Interest-rate modelling is one of the deepest applications of stochastic calculus in finance. Unlike equities where one asset has one volatility, rates form a curve — different maturities, all moving together. Short-rate models, the HJM framework, and forward-rate models are three lenses on the same problem: how to model the no-arbitrage evolution of the entire yield curve.
Why rates are harder than stocks
- A stock is one number; the yield curve is a function from maturity to rate.
- Bonds of all maturities must price consistently — no arbitrage across the curve.
- Rates exhibit strong mean-reversion (unlike stock prices).
- Negative rates are possible (some models force positivity, others don't).
- The historical / risk-neutral measure distinction is more subtle for rates than for equities.
Vasicek (1977)
dr = θ(μ - r) dt + σ dW
Ornstein-Uhlenbeck short rate. Closed-form bond price formula:
P(t, T) = A(t, T) exp(-B(t, T) r(t))B(t, T) = (1 - exp(-θ(T-t))) / θA(t, T) = exp((B(t,T) - (T-t))(θ²μ - σ²/2) / θ² - σ² B(t,T)² / (4θ))
Strengths: tractable, closed-form everything. Weakness: rates can go negative (no constraint to non-negative).
Cox-Ingersoll-Ross (1985)
dr = θ(μ - r) dt + σ √r dW
Square-root volatility ensures r ≥ 0 (provided Feller condition 2θμ ≥ σ²). Still closed-form for bond prices (non-central χ² distributions appear). Used in fixed-income pricing libraries; basis for the Heston volatility model.
Hull-White (1990)
dr = (θ(t) - a r) dt + σ dW
Vasicek with time-varying mean θ(t). The θ(t) function is chosen so that the model exactly reproduces the observed term structure today — calibration to the current curve becomes possible. Standard model on bank fixed-income desks.
HJM (Heath-Jarrow-Morton 1992)
Model the entire forward curve f(t, T) as a stochastic process for each maturity T:
df(t, T) = α(t, T) dt + σ(t, T) dW
Critically, the drift α is not free — no-arbitrage forces α(t, T) = σ(t, T) ∫_t^T σ(t, u) du. This is the HJM drift condition. The framework subsumes all short-rate models and lets you specify volatility structures directly.
The HJM revolution
Pre-HJM, every short-rate model implied a different (often unrealistic) forward-curve volatility structure. HJM let modellers start with the volatility structure they wanted (typically calibrated from cap and swaption markets) and derive the drift. This put fixed-income modelling on a much firmer empirical footing.
LIBOR market models (BGM, Brace-Gatarek-Musiela 1997)
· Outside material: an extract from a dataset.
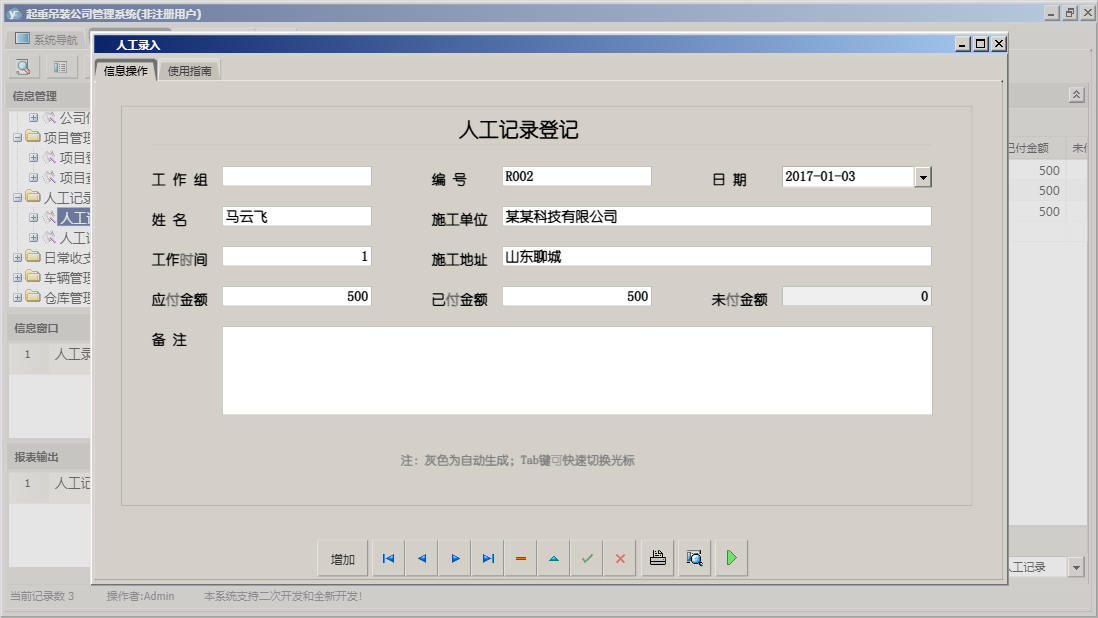
Task: Select the 信息操作 tab
Action: (x=124, y=70)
Model discretely-compounded forward rates (LIBORs) directly. Each forward rate is lognormal under its own forward measure. The dominant interest-rate model class on derivatives trading floors. Calibrates well to cap and swaption volatility surfaces. Now adapting to RFRs (SOFR, SONIA) post-LIBOR.
Affine term-structure models
A general family with bond yields affine in a small state vector x(t):
P(t, T) = exp(A(T-t) + B(T-t)ᵀ x(t))
Vasicek, CIR, Hull-White, multi-factor extensions all fit. State-of-the-art academic and central-bank yield-curve work. Empirical leading examples: Ang-Piazzesi (2003) macro-finance, Cochrane-Piazzesi (2005) bond risk premia.
Risk-neutral vs real-world rates
Risk-neutral rate dynamics are calibrated to bond prices (no arbitrage). Real-world dynamics — used for VaR, stress, scenario design — are estimated from historical data. The two differ by the market price of duration risk, which has been historically positive (the term premium). Decomposing observed yields into expected-rate paths and term premia is one of the central tasks of empirical fixed-income macro.
Application to African / EM curves
EM yield curves typically show:
- Higher and more volatile term premia than DM.
- Greater regime-dependence (currency crises, IMF programs, political shocks).
- Thinner liquidity at the long end, requiring careful calibration.
- Stronger interaction with inflation dynamics and FX.
Modelling Kenyan or Nigerian yield curves typically uses a multi-factor affine model with macro state variables (inflation, FX, growth) plus latent term-structure factors. The mathematics is the same as DM; the parameter estimates are very different.
Exercise
Vasicek model with θ = 0.5, μ = 0.05, σ = 0.02. Current short rate r(0) = 0.08. (1) Compute E[r(1)] under the model. (2) Compute Var[r(1)]. (3) Compute the 1-year bond price P(0, 1).